NVIDIA / TensorRT-LLM

TensorRT-LLM provides users with an easy-to-use Python API to define Large Language Models (LLMs) and build TensorRT engines that contain state-of-the-art optimizations to perform inference efficiently on NVIDIA GPUs. TensorRT-LLM also contains components to create Python and C++ runtimes that execute those TensorRT engines.
https://nvidia.github.io/TensorRT-LLM
Apache License 2.0
8.66k stars 989 forks source link

Can a T4 GPU Run LLava? #1024

Open zyan-repository opened 9 months ago

zyan-repository commented 9 months ago

Hello,

I have a question regarding the compatibility and performance of the T4 GPU with LLava. I've been attempting to run the LLava example on a T4 GPU but encountered a memory insufficiency error. From my experience running it on other machines, it seems like the T4 GPU should have adequate memory for this task. I've already turned off ECC checking to ensure maximum available memory.

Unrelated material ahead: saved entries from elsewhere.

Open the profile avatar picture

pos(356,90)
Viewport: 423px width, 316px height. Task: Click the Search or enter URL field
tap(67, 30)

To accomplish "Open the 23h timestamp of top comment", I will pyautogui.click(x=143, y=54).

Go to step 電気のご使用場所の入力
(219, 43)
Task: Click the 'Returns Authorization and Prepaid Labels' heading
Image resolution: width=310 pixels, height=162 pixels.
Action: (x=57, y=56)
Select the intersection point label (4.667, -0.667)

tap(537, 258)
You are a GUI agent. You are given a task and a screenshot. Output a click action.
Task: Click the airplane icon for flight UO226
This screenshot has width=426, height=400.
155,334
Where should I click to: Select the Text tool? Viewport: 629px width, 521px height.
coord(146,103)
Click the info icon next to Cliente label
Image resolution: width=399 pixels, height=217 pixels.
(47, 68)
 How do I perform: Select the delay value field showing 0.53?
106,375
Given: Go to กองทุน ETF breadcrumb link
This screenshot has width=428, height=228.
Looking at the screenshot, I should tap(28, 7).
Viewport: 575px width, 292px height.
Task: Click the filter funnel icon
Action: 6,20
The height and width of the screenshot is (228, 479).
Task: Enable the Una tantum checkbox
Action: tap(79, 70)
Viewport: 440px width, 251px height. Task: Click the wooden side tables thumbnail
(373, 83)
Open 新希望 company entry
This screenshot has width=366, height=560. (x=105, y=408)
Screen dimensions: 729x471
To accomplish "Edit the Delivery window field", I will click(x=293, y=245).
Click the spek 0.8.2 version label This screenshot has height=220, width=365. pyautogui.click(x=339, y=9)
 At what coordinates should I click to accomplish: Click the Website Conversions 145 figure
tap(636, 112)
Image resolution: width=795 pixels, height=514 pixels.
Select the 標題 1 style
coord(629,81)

The specific error I encountered is as follows:

[TensorRT-LLM] TensorRT-LLM version: 0.8.0.dev2024012301Traceback (most recent call last):
  File "/TensorRT-LLM/examples/multimodal/run.py", line 365, in <module>
    model = MultiModalModel(args)
  File "/TensorRT-LLM/examples/multimodal/run.py", line 88, in __init__
    self.init_llm()
  File "/TensorRT-LLM/examples/multimodal/run.py", line 113, in init_llm
    self.model = ModelRunner.from_dir(self.args.llm_engine_dir,
  File "/usr/local/lib/python3.10/dist-packages/tensorrt_llm/runtime/model_runner.py", line 450, in from_dir
    session = session_cls(model_config,
  File "/usr/local/lib/python3.10/dist-packages/tensorrt_llm/runtime/generation.py", line 491, in __init__
    self.runtime = _Runtime(engine_buffer, mapping)
  File "/usr/local/lib/python3.10/dist-packages/tensorrt_llm/runtime/generation.py", line 155, in __init__
    self.__prepare(mapping, engine_buffer)
  File "/usr/local/lib/python3.10/dist-packages/tensorrt_llm/runtime/generation.py", line 178, in __prepare
    address = CUASSERT(cudart.cudaMalloc(self.engine.device_memory_size))[0]
  File "/usr/local/lib/python3.10/dist-packages/tensorrt_llm/runtime/generation.py", line 104, in CUASSERT
    raise RuntimeError(
RuntimeError: CUDA ERROR: 2, error code reference: https://nvidia.github.io/cuda-python/module/cudart.html#cuda.cudart.cudaError_t
Exception ignored in: <function _Runtime.__del__ at 0x7fbf2895a3b0>
Traceback (most recent call last):
  File "/usr/local/lib/python3.10/dist-packages/tensorrt_llm/runtime/generation.py", line 282, in __del__
    cudart.cudaFree(self.address)  # FIXME: cudaFree is None??
AttributeError: '_Runtime' object has no attribute 'address'

Could you please help me understand what might be causing this issue? Is there a specific memory requirement or compatibility issue with the T4 GPU when running LLava?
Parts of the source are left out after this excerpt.